[Stated exercise] Please carry on the article about banks staking claims on out-of-state banks, picking up right after its final sentence.

[Source extract]
Banks Stake out an Interstate Future

Article excerpt

NEW YORK -- In recent years, a number of large bank holding companies have staked claims on out-of-stake banks in anticipation of possible changes in interstate banking laws.

They have done so in a variety of ways.

The easiest is to buy 4.9% or less of the outstanding common stock of the target bank. Regulatory approval is not required for this type of investment, and often the purchases are can't-lose situations.

The investing bank has an inside track on acquiring the target. But if another suitor is chosen, the investor gets bought out at a premium.

Sometimes, these investments include "informal cooperation" or "enriched correspondent banking relationships" between the banks. Texas commerce Bancshares of Houston has made this kind of investment in banks in colorado, Wyoming, Arizona, Oklahoma, amd Louisiana.

Other banks, though, buy 4.9% stakes purely for investment purposes, and bankers say Provident National Bank of Philadelphia and its chairman, Roger A. Hillas, are the kings of the hill of this type of deal.

A more complicated method of staking a claim on an out-of-state bank is to make a maximum 24.9% investment in its equity capital.

The investments include nonvoting stock that is converticle into or has warrants for common stock. The stock cannot be converted or warrants exercised until federal and/or state laws are changed.

Marine Midland Banks Inc. of Buffalo, N.Y., has this type of arrangement with Centran Corp. of Cleveland and with Industrial Valley Bank & Trust Co. of Philadelphia.

Other examples are Mercantile Texas Corp. of Dallas and Utica Bankshares of Tulsa, Okla.; and Bank of Boston Corp. and Chittenden Corp. of Burlington, Vt.

[Dataset section]

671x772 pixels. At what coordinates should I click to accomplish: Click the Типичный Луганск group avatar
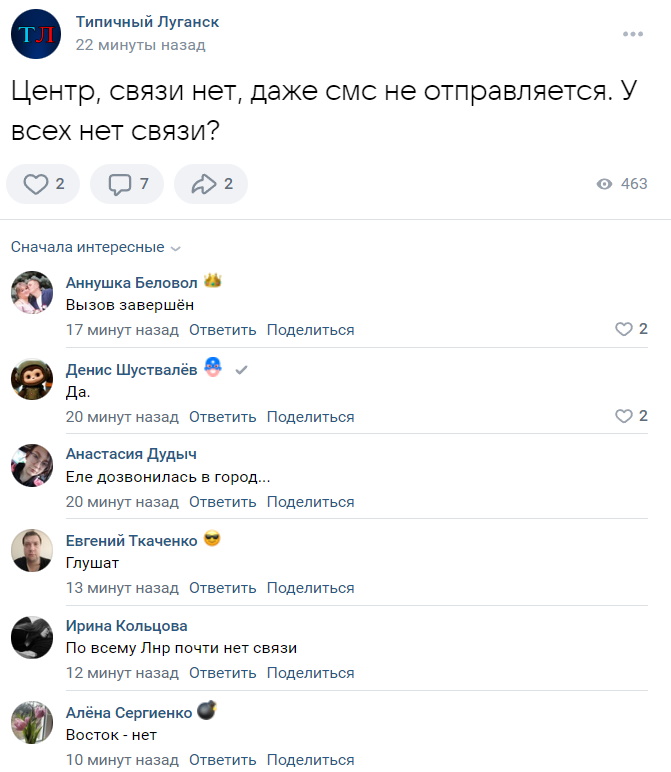[x=35, y=34]
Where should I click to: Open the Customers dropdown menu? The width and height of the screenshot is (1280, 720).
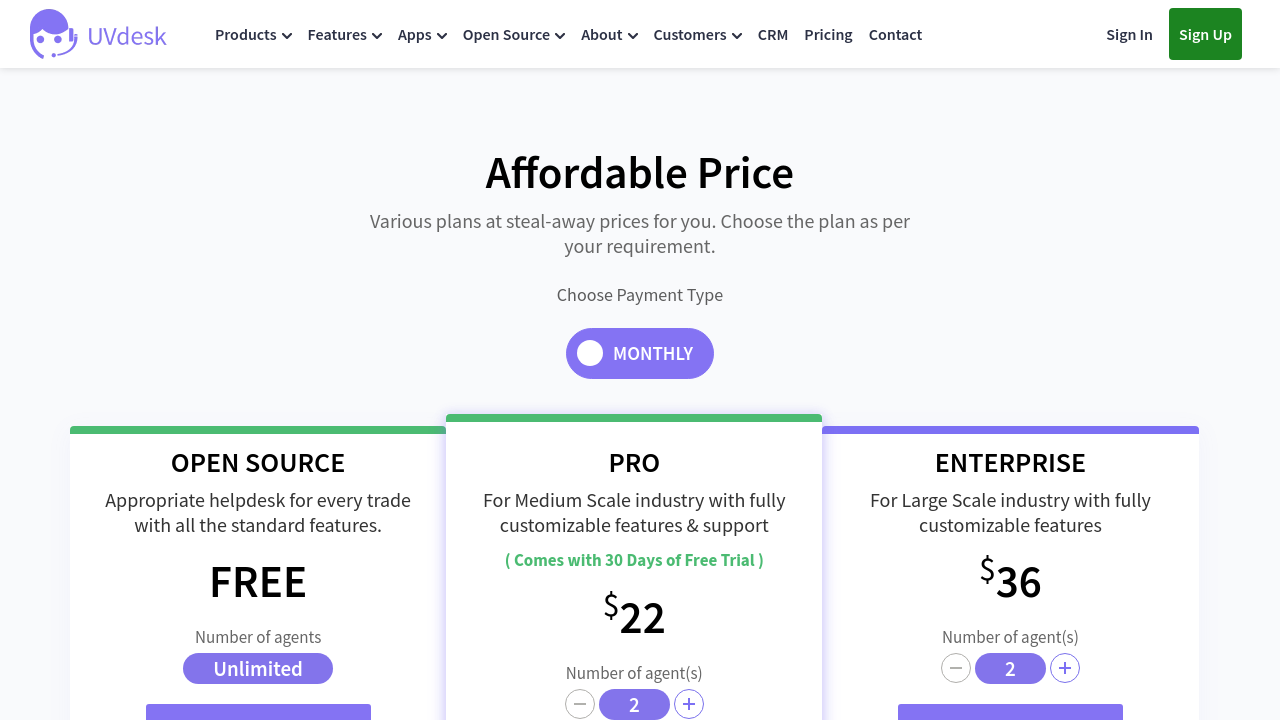[697, 35]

[Final result]
So far, the Bank of Boston is the only banking company that has successfully converted nonvoting equity arrangements into actual merger agreements that can be completed under current laws.

New England's largest bank holding company last year signed an agreement to acquire Colonial Bancorp Inc. of Waterbury, Conn., which had received a capital infusion from the Bank of Boston.

Casco-Northern Corp. of Portland, Maine, another beneficiary of bank of Boston's largesse, also eventually agreed to become a subsidiary of the Boston bank.

Incidentally, Bank of Boston turned a 4.9% investment in RIHT Financial Corp. of Providence, R.I., into an agreement to merge. In doing so, it outbid CBT Corp. of Hartford, Conn., another company that held 4.9% of RIHT's stock.

A variation is a 24.9% investment plus an agreement to merge once the law is changed.

Examples of this type of deal include Chase Manhattan Corp. of New York and Equimark Corp. of Pittsburgh; First Bank System Inc. of Minneapolis and Banks of Iowa inc. of Cedar Rapids; Chemical New York Corp. and Florida National Banks of Florida Inc., Jacksonville; and U.S. Bancorp of Portland, Ore., and Old National Bank Corp. of Spokane, Wash.

The most recent stakeout, First Union Corp. of Charlotte, N.C., in Florida Coast Banks Inc. of Pompano Beach, Fla., is another example.

Bank of New York Co. Inc.'s arrangement with Northeast Bancorp Inc. of New Haven, Conn., is different in that there was no initial equity investment, only an agreement to merge once the law is changed. Merger of Equals

Another type of interestate stakeout is the "merger of equals," in which banks agree to make investments in each other with the understanding that when the law is changed, they might do something bigger.

One example is the three-way deal among Trust Company of Georgia, Atlanta; AmSouth Corp. of Birmingham, Ala.; and South Carolina National Corp. of Columbia. The three invested $2 million in each other's stock.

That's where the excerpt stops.